Kooperation mit Russland könnte Belastungsprobe werden

Auch eine Zusammenarbeit mit Russland im Anti-Terror-Kampf, wie Trump sie anstrebt und die auch Syriens Präsident Baschar al-Assad zuletzt als erstrebenswert bezeichnete, könnte zu einer Belastungsprobe für die Nato werden: Russland unterstützt die syrische Regierung militärisch und wandte durch seine Intervention in dem Krieg nach Einschätzung von Beobachtern Assads Niederlage ab.
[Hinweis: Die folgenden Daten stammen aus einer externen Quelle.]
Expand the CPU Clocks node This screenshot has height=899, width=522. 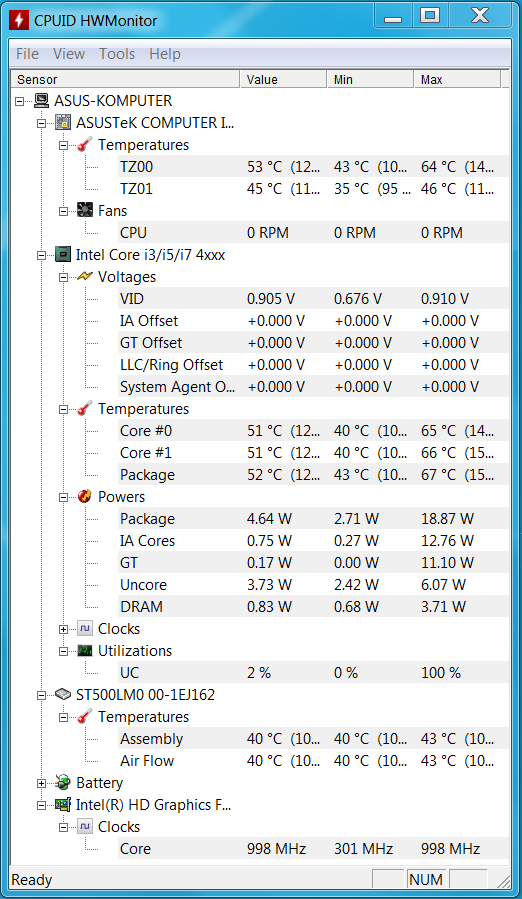(x=63, y=629)
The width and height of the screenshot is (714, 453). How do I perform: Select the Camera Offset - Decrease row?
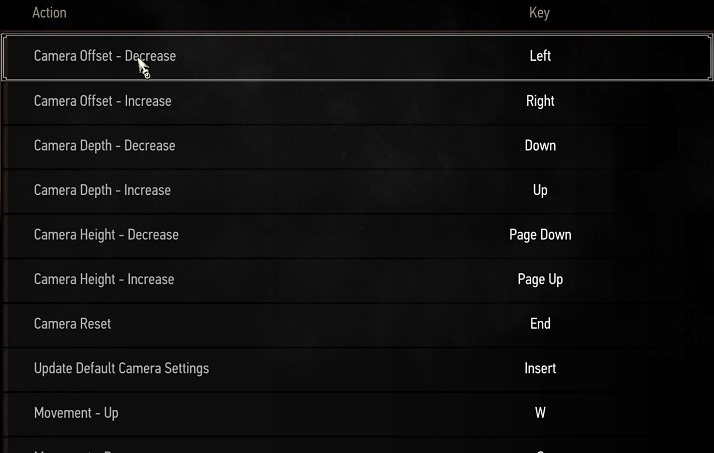click(357, 57)

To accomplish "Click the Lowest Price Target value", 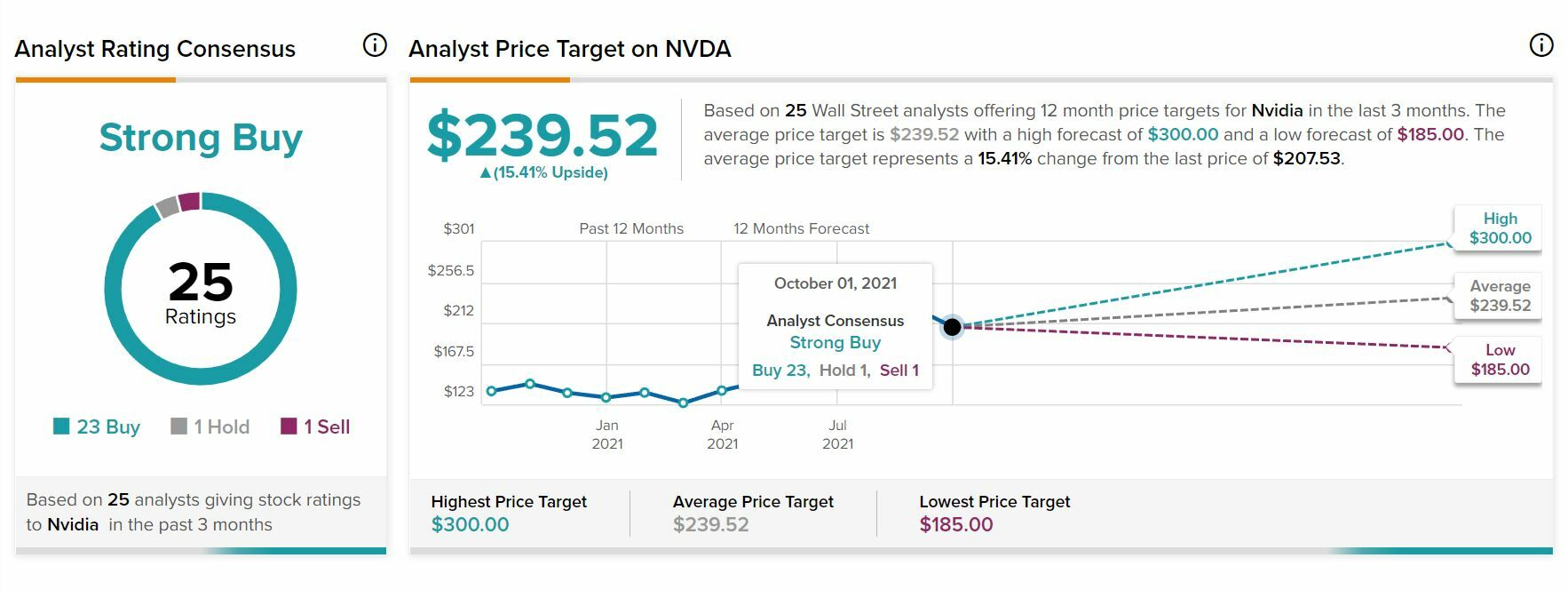I will pyautogui.click(x=955, y=524).
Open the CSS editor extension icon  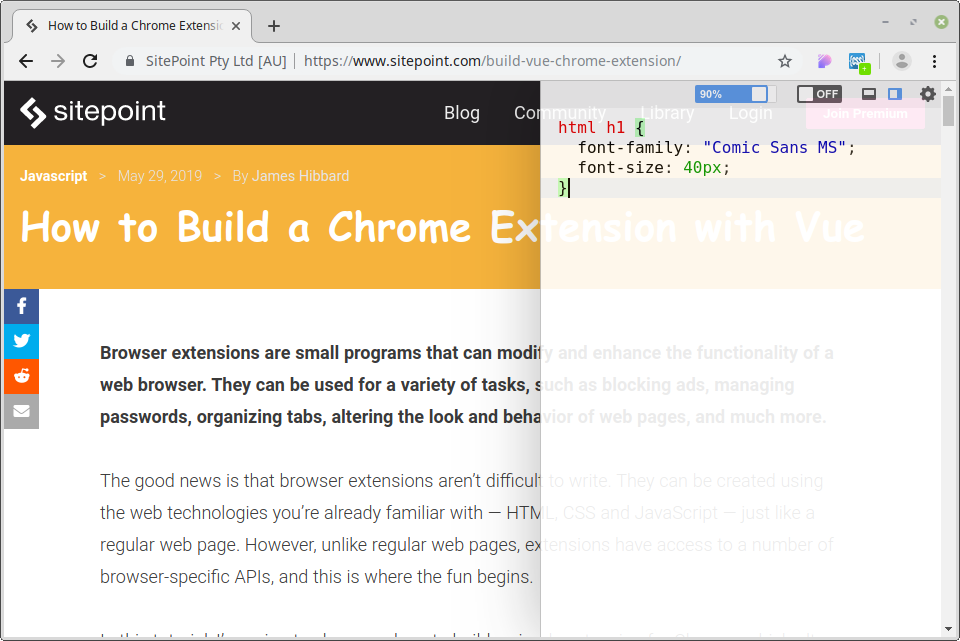[x=858, y=62]
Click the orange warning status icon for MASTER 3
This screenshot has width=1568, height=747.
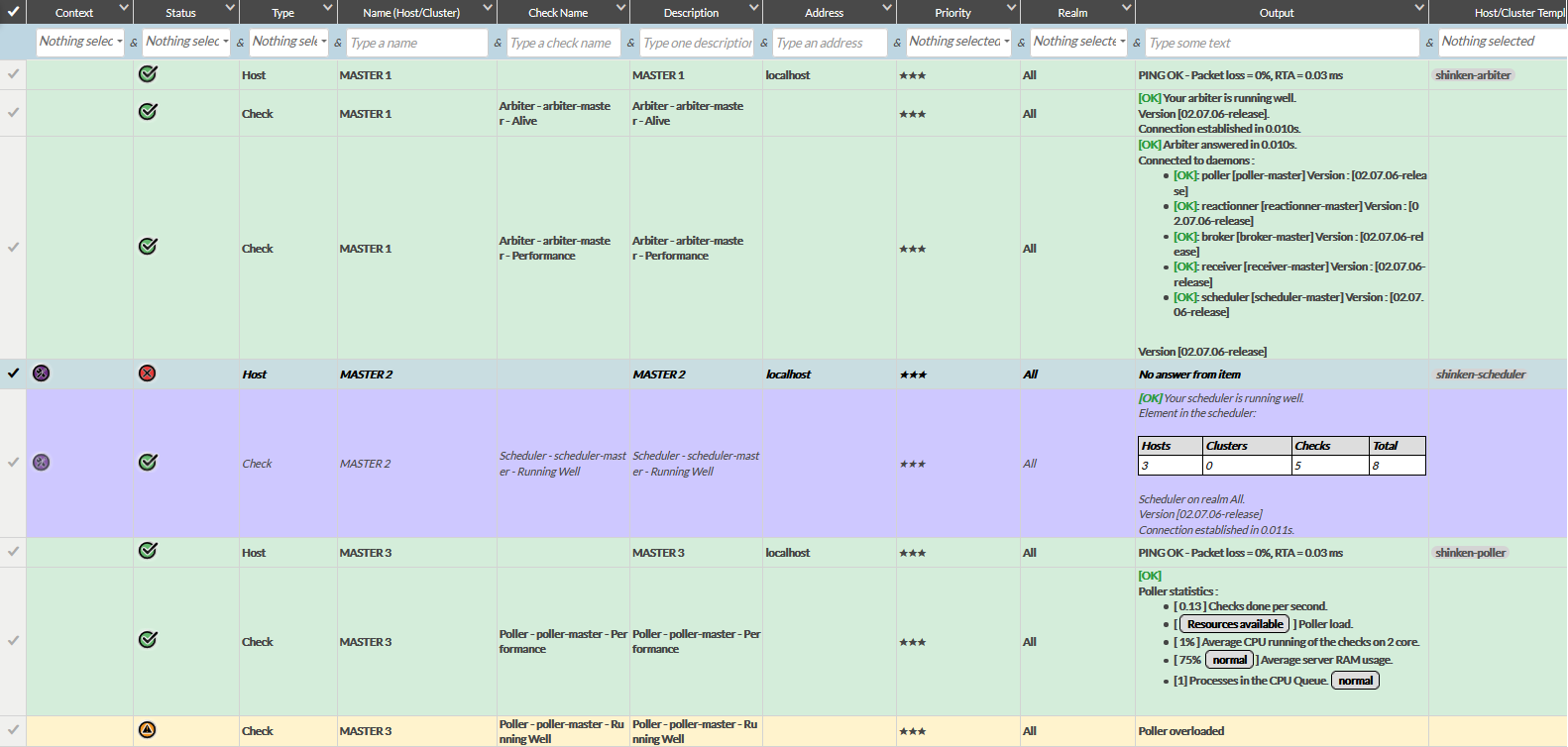(x=148, y=730)
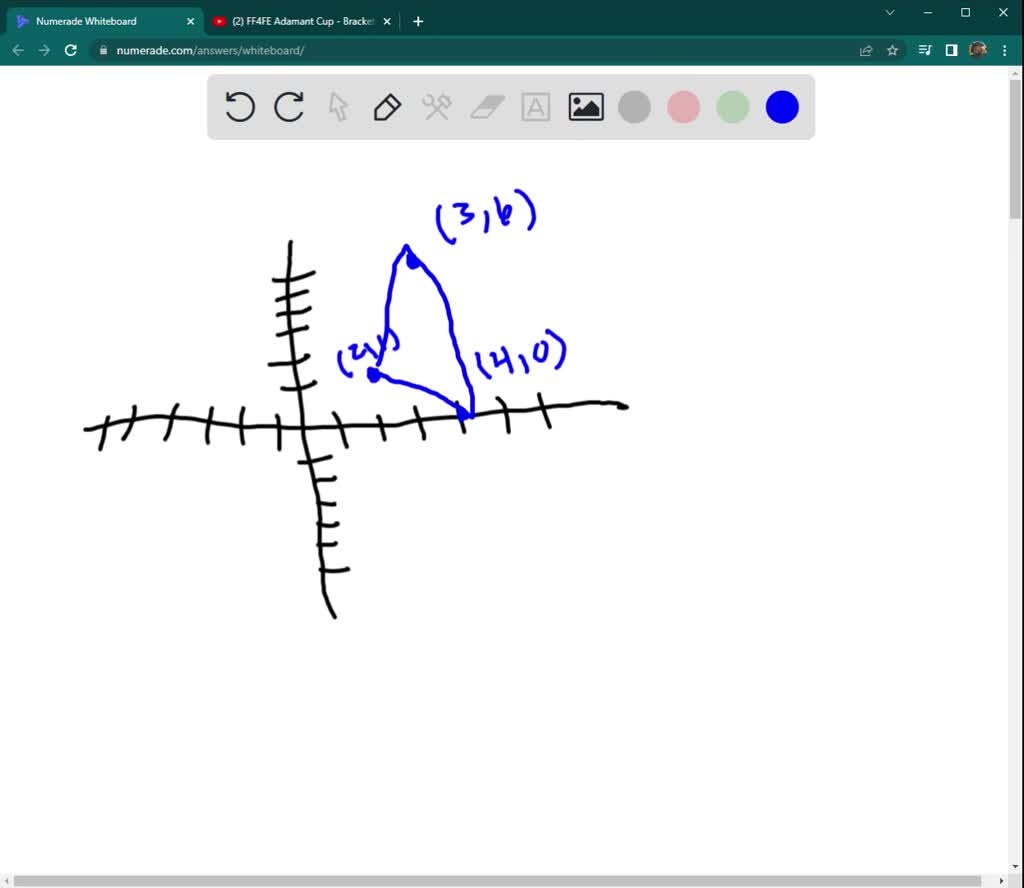Select the Text tool
Screen dimensions: 1024x888
[x=535, y=107]
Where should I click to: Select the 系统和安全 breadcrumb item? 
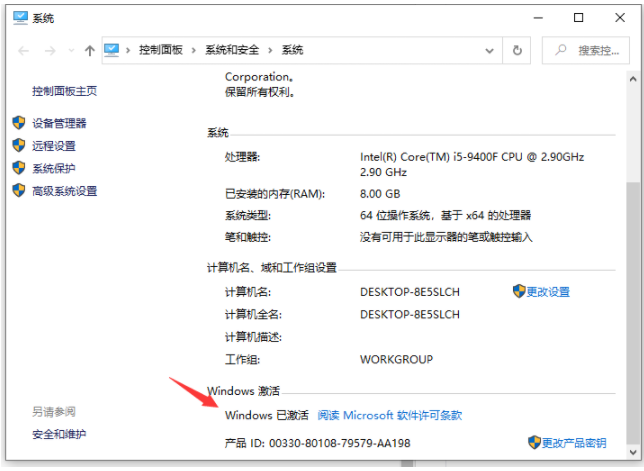[232, 50]
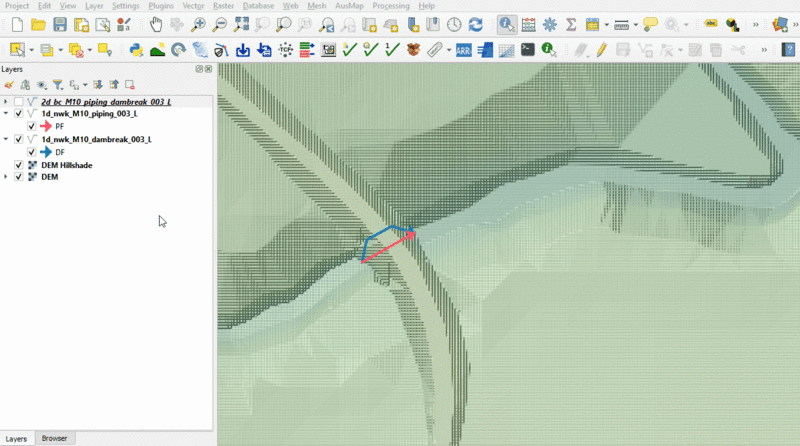
Task: Click the blue DF arrow symbol swatch
Action: pyautogui.click(x=45, y=152)
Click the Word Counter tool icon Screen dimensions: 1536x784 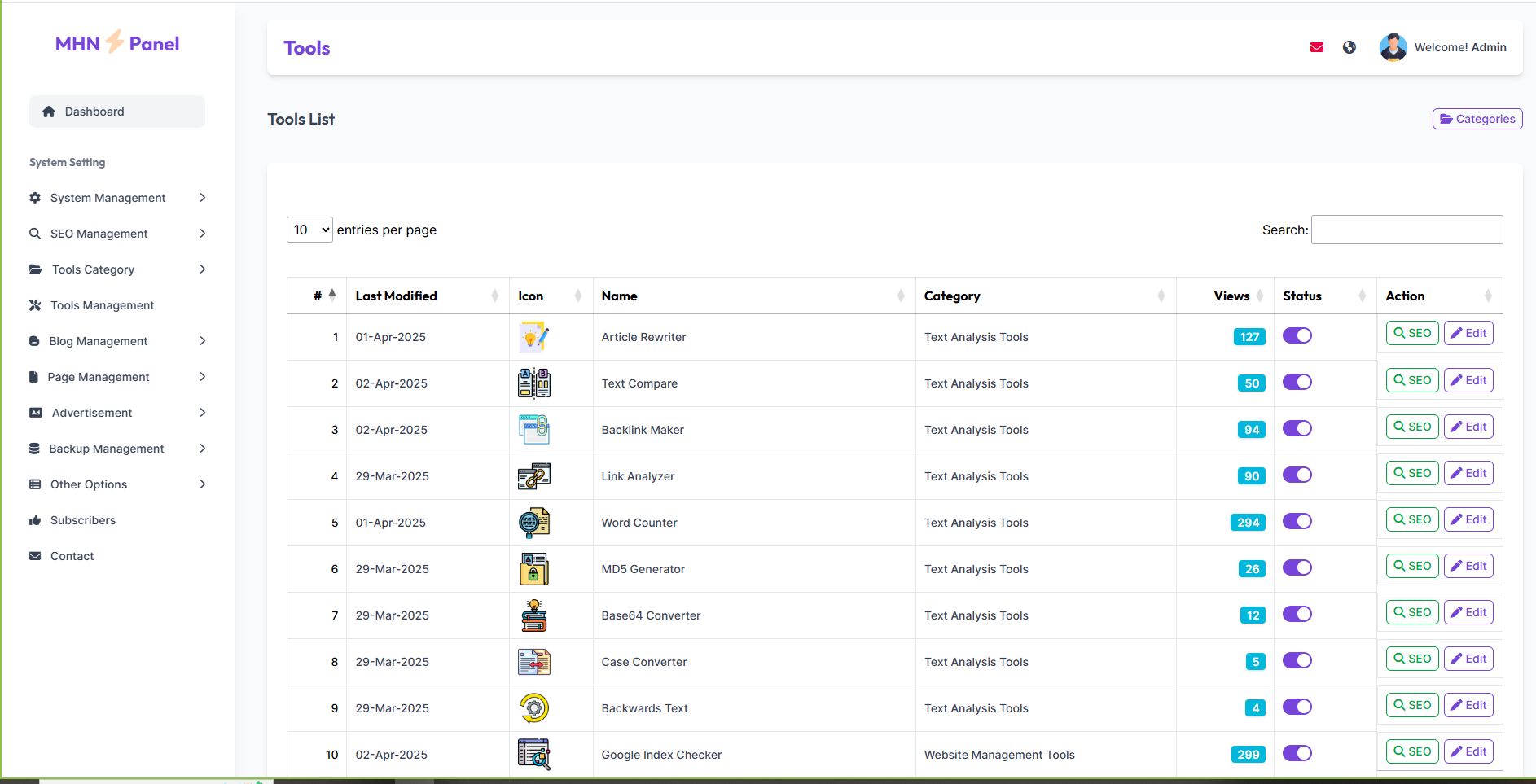coord(533,523)
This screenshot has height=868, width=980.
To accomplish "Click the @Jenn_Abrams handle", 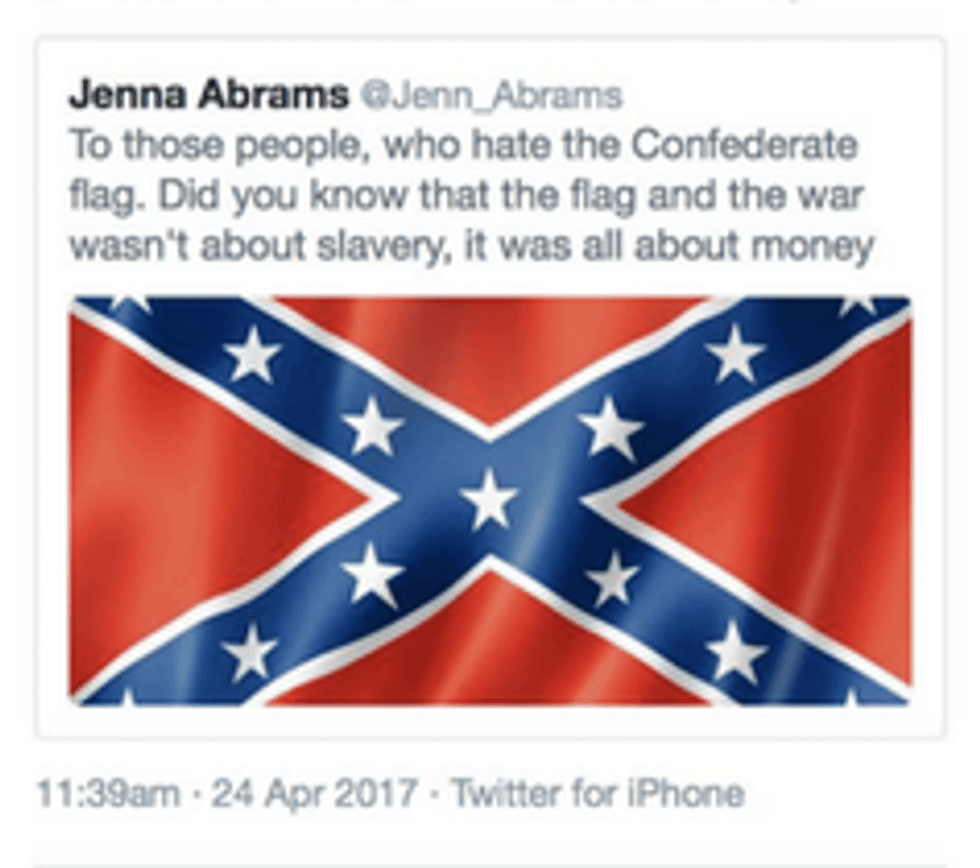I will coord(492,96).
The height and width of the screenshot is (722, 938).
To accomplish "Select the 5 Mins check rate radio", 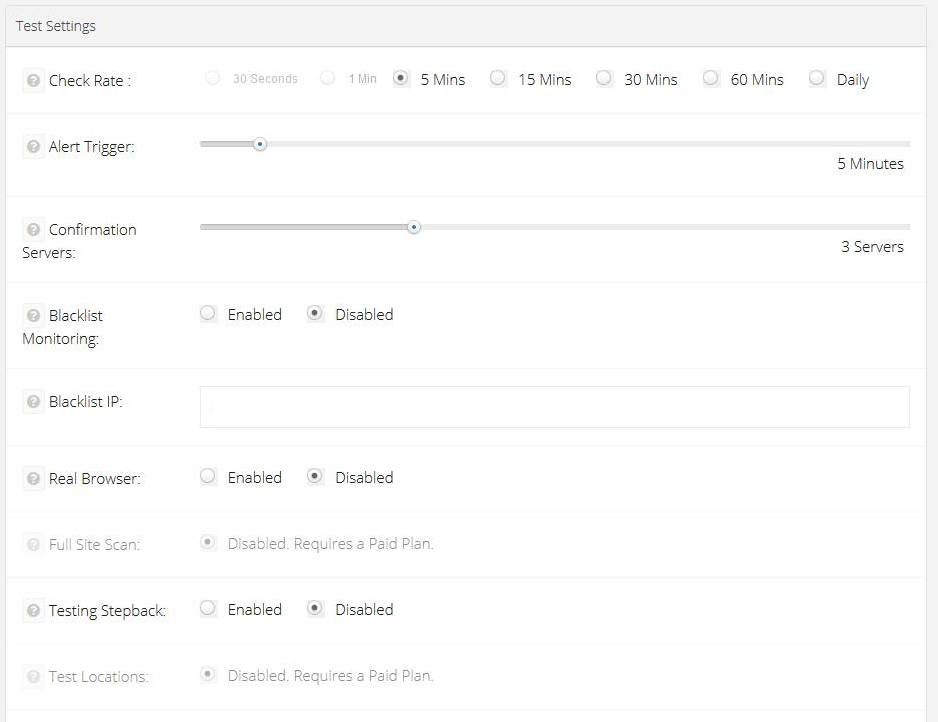I will pyautogui.click(x=401, y=78).
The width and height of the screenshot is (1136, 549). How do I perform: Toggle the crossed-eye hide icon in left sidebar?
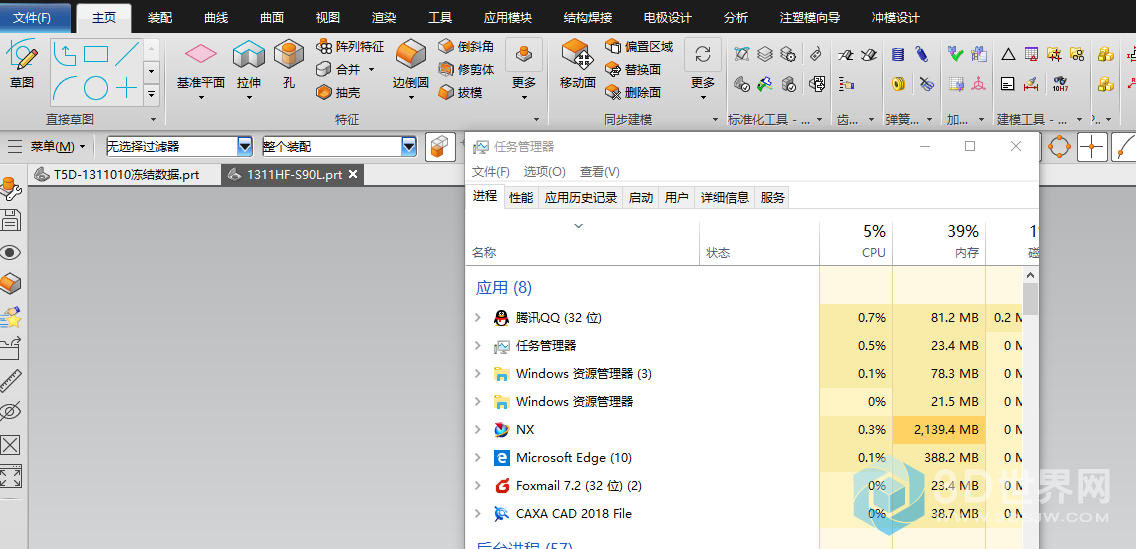point(11,411)
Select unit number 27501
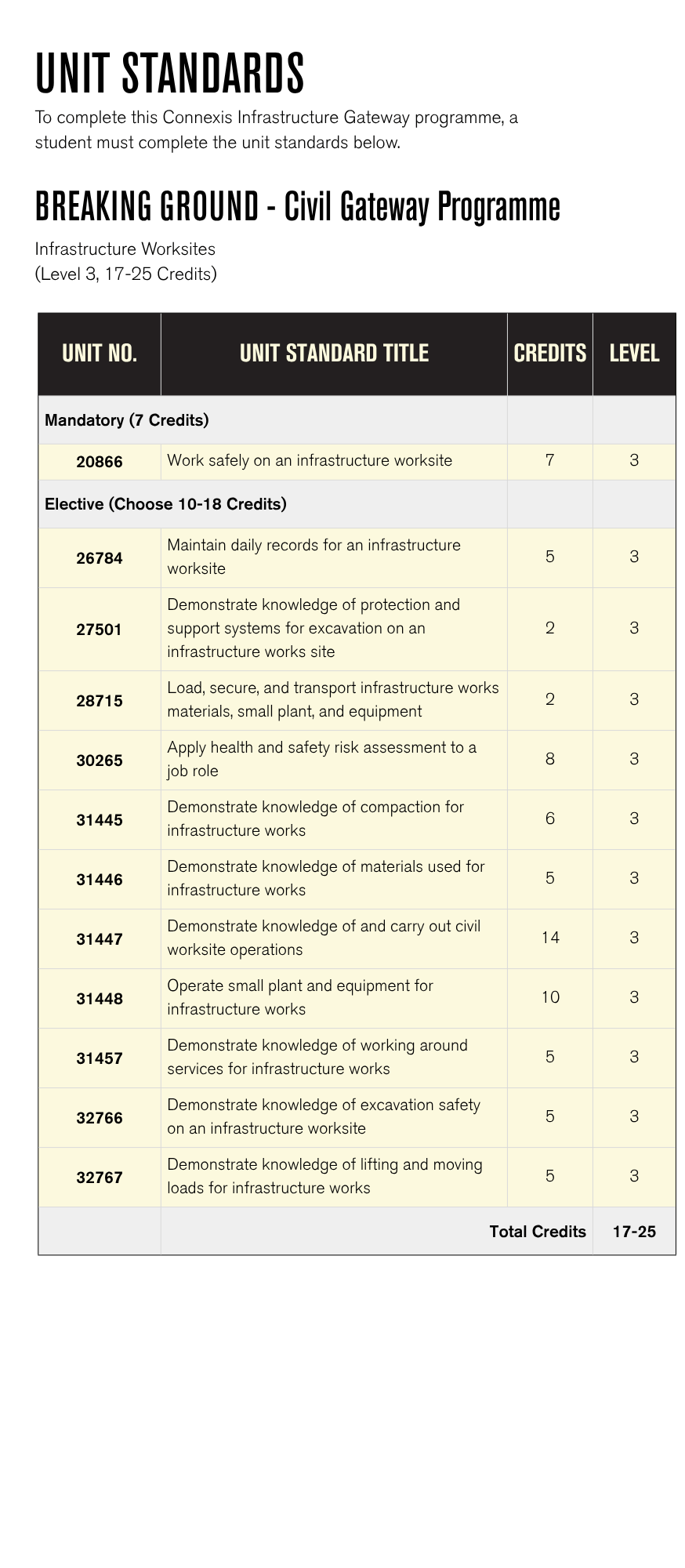Screen dimensions: 685x1568 (x=100, y=629)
Der Westen und Nato-Generalsekretär Jens Stoltenberg warfen der Regierung in Moskau immer wieder vor, sie greife in Syrien vor allem Regierungsgegner an, um Assad zu stabilisieren, und viel seltener Stellungen der Extremistenmiliz IS.

Russland bestreitet dies. Dennoch vermieden die USA unter Trumps Vorgänger Barack Obama sehr sorgfältig eine engere militärische Abstimmung mit dem russischen Militär, soweit sie nicht der Vermeidung von Flugunfällen zwischen den Kampfjets beider Staaten über Syrien dient. Ein gemeinsamer Militäreinsatz gegen den IS würde eine völlige Kehrtwende der USA in der Syrien- ebenso wie der Russland-Politik bedeuten und vermutlich auf Bedenken anderer Nato-Partner stossen. Dies dürfte spätestens beim Nato-Gipfel im Mai für heftige Diskussionen sorgen. Trump jedenfalls will sich der Debatte mit den irritierten Bündnispartnern stellen: Er sagte seine Teilnahme an dem Treffen inzwischen zu.